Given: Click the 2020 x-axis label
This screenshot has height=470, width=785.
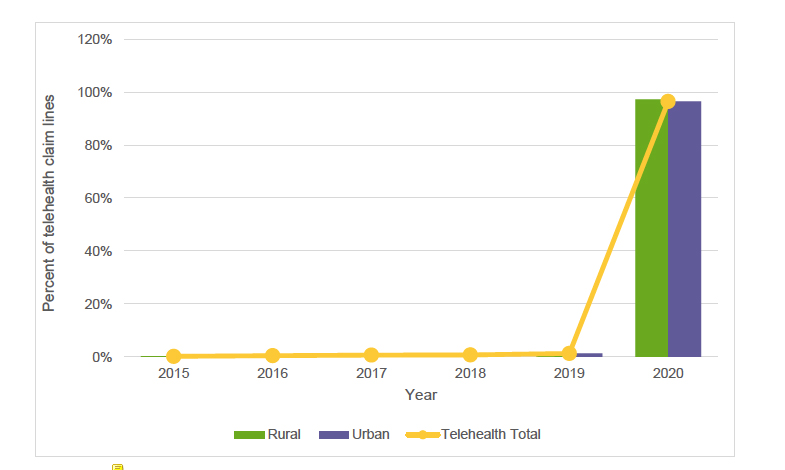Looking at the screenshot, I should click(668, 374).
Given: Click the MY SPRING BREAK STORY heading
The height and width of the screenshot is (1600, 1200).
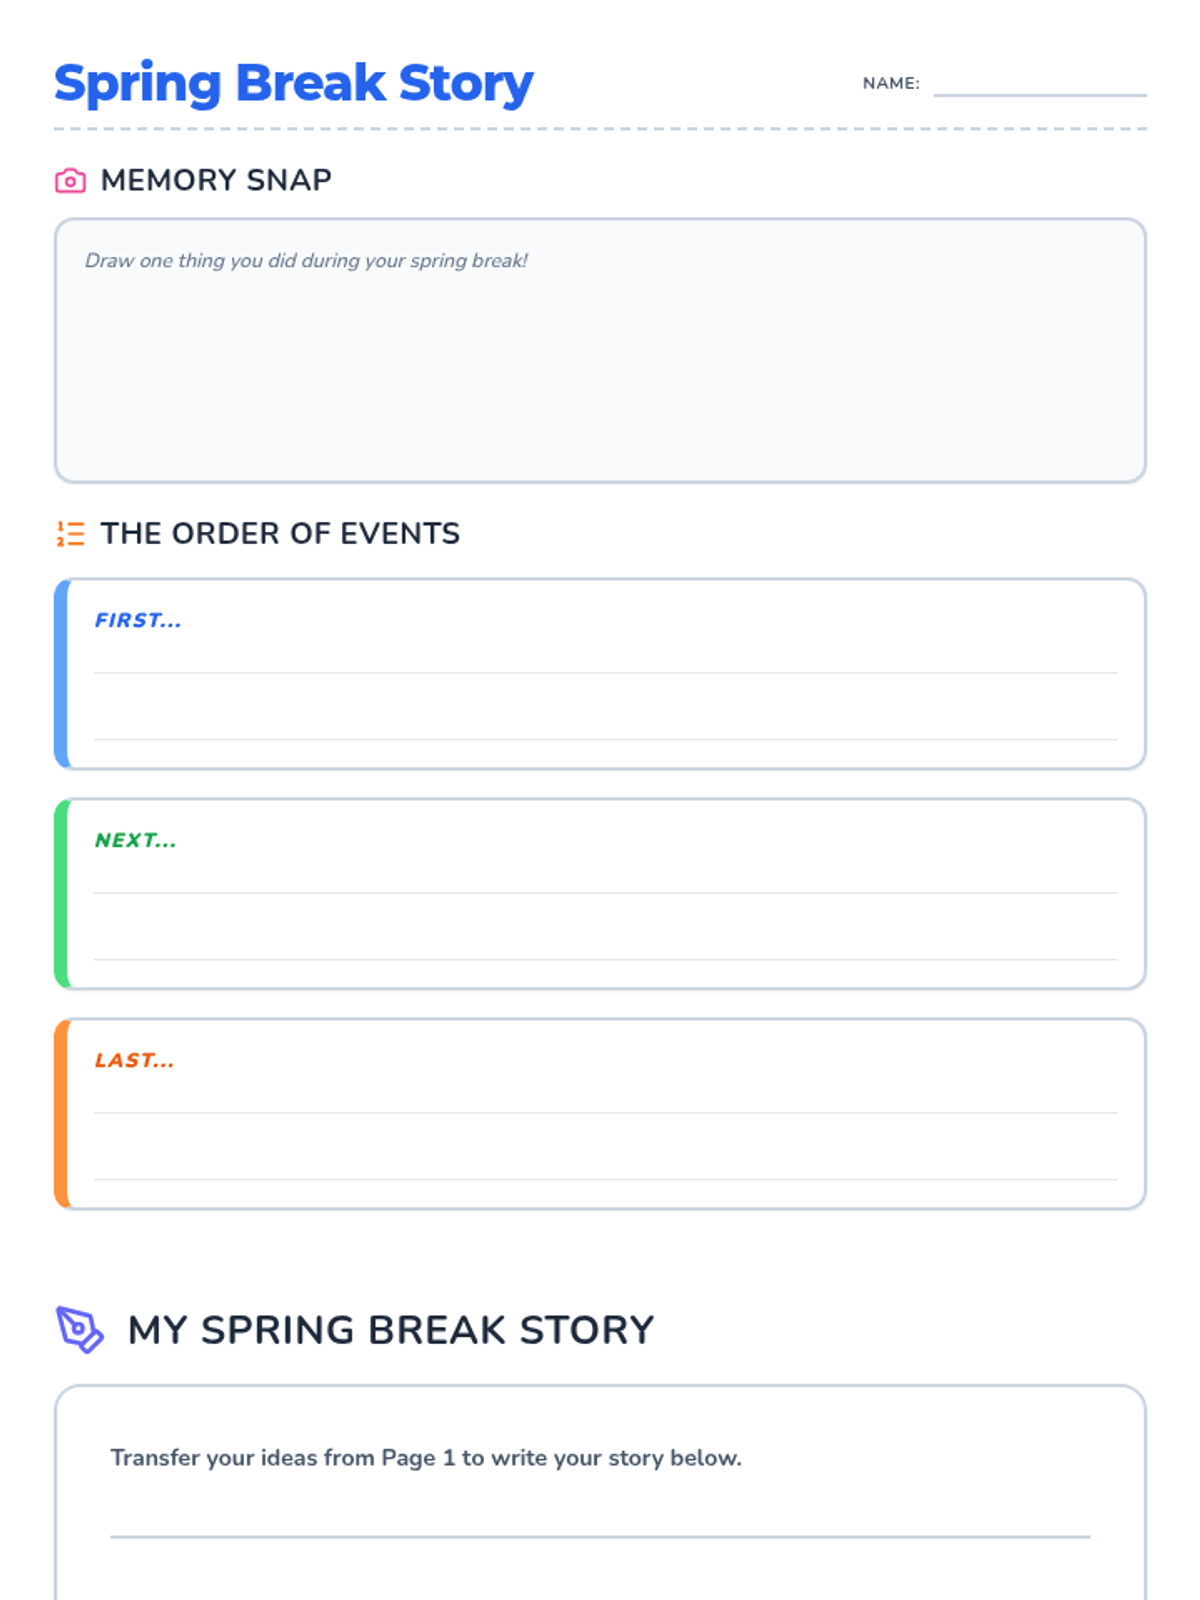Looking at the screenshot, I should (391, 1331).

--

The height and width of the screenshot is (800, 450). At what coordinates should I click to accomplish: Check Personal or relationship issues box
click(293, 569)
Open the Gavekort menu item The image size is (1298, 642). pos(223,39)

--

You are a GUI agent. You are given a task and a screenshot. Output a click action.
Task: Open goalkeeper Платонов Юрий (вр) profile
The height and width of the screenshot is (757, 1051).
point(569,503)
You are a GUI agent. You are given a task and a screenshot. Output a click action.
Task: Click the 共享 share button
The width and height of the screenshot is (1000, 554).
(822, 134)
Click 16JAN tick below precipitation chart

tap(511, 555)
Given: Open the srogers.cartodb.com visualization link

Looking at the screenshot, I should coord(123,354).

_TASK TO COMPLETE_.
Give back exactly the lines above, from the line containing "The height and width of the screenshot is (800, 450)." through the line containing "Open the Gavekort", with both end lines and nothing more.

_OUTPUT FOR THIS EXERCISE_.
The height and width of the screenshot is (800, 450). At what coordinates should I click to accomplish: Check Personal or relationship issues box
click(293, 569)
Open the Gavekort menu item The image size is (1298, 642). pos(223,39)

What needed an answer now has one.